═══ Source document ═══

However, even the president himself has spoken out in favour of using cannabis for medicinal benefit. In 2016, he stated that he had no problem with medicinal cannabis, then later, he added: “Medical marijuana, yes, because it is really an ingredient in modern medicine now. There are medicines right now being developed or already in the market that (contain) marijuana as a component but used for medical purposes.”

As a result, Senator Risa Hontiveros prepared a bill called the ‘Philippine Compassionate Medical Cannabis Act’. This bill suggested that medicinal cannabis should be made available for patients via a prescription from a health official. This bill was approved on its third reading in the House of Representatives (in 2019); but it has yet to become law.

As it stands at present, the law (if passed) will broadly resemble that of Uruguay, with ‘proofs of registration’ given to patients requiring cannabis. ‘Medical Cannabis Compassionate Centres’ will also be established, to support these patients and monitor the usage of the drug.

Interestingly, medicinal cannabis is already technically permitted by law. The Dangerous Drugs Act stipulates that “people with legitimate medical needs are not prevented from being treated with adequate amounts of appropriate medications, which include the use of dangerous drugs.” However, this new law would further protect medicinal cannabis users (for example against workplace discrimination), in addition to the health officials that prescribe them.

Industrial hemp in the Philippines

At present, the cultivation of hemp is forbidden in the Philippines, as the law prohibits all types of the Cannabis Sativa L plant, regardless of the levels of THC. Therefore, growing industrial hemp could result in the same punishments as growing high-THC cannabis.

Good to know

If you are travelling to the Philippines (or currently live there), you may be interested to know the following:

  • The Guardian recently ran a report, highlighting how many people had been killed as a result of President Duterte’s ‘war on drugs’. As of December 2018, this figure was over 5,000. However, the chairman of the Philippine commission on human rights claimed that this could be as high as 27,000.
  • Despite the tough laws, some of the Philippines’ rural communities still use cannabis, much as they have done for hundreds of years.
  • A Dangerous Drugs Board survey in 2015 found that around 1.8 million Filipinos use illegal drugs. How many of those use cannabis, is unknown.

═══ Dataset excerpts ═══

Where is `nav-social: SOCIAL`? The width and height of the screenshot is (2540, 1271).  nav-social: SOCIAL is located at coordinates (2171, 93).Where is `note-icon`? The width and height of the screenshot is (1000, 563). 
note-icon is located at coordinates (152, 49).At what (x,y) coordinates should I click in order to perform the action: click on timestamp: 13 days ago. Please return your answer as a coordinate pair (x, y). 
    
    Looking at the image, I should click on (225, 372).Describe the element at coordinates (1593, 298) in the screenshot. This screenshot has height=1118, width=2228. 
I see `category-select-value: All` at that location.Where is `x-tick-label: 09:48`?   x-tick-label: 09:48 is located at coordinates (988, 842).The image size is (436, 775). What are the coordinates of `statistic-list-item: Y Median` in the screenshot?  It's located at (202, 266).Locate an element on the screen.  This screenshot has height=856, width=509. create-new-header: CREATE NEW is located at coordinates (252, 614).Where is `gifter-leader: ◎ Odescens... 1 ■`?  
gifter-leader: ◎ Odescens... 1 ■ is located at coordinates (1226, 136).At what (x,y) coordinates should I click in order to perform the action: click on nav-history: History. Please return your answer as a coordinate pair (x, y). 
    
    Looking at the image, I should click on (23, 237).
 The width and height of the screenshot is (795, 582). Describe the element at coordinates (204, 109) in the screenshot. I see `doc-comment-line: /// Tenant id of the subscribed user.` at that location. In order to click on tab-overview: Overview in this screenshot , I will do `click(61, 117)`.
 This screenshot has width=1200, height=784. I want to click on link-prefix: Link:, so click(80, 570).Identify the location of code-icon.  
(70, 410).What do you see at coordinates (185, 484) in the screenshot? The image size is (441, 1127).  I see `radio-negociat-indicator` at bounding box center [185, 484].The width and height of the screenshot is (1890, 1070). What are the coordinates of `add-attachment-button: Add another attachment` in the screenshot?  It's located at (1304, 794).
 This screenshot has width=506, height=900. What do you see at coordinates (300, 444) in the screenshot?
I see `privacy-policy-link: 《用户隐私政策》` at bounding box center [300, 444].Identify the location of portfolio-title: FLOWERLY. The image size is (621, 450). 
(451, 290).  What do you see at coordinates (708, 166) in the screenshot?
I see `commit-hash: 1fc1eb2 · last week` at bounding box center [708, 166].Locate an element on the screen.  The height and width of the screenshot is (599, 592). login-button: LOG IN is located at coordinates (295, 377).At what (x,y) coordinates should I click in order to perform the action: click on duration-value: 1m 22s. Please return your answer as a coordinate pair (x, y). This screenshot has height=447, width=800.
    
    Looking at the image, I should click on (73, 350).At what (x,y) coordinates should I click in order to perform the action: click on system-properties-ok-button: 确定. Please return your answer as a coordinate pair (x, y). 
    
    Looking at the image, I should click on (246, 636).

═══

**Goal of the exercise:**
Translate this sentence from the passage on cannabis law in the Philippines into Spanish: "At present, the cultivation of hemp is forbidden in the Philippines, as the law prohibits all types of the Cannabis Sativa L plant, regardless of the levels of THC."

**Output of the exercise:**
Actualmente, el cultivo de cáñamo está prohibido en Filipinas, ya que la ley prohíbe todos los tipos de la planta Cannabis Sativa L, independientemente de los niveles de THC.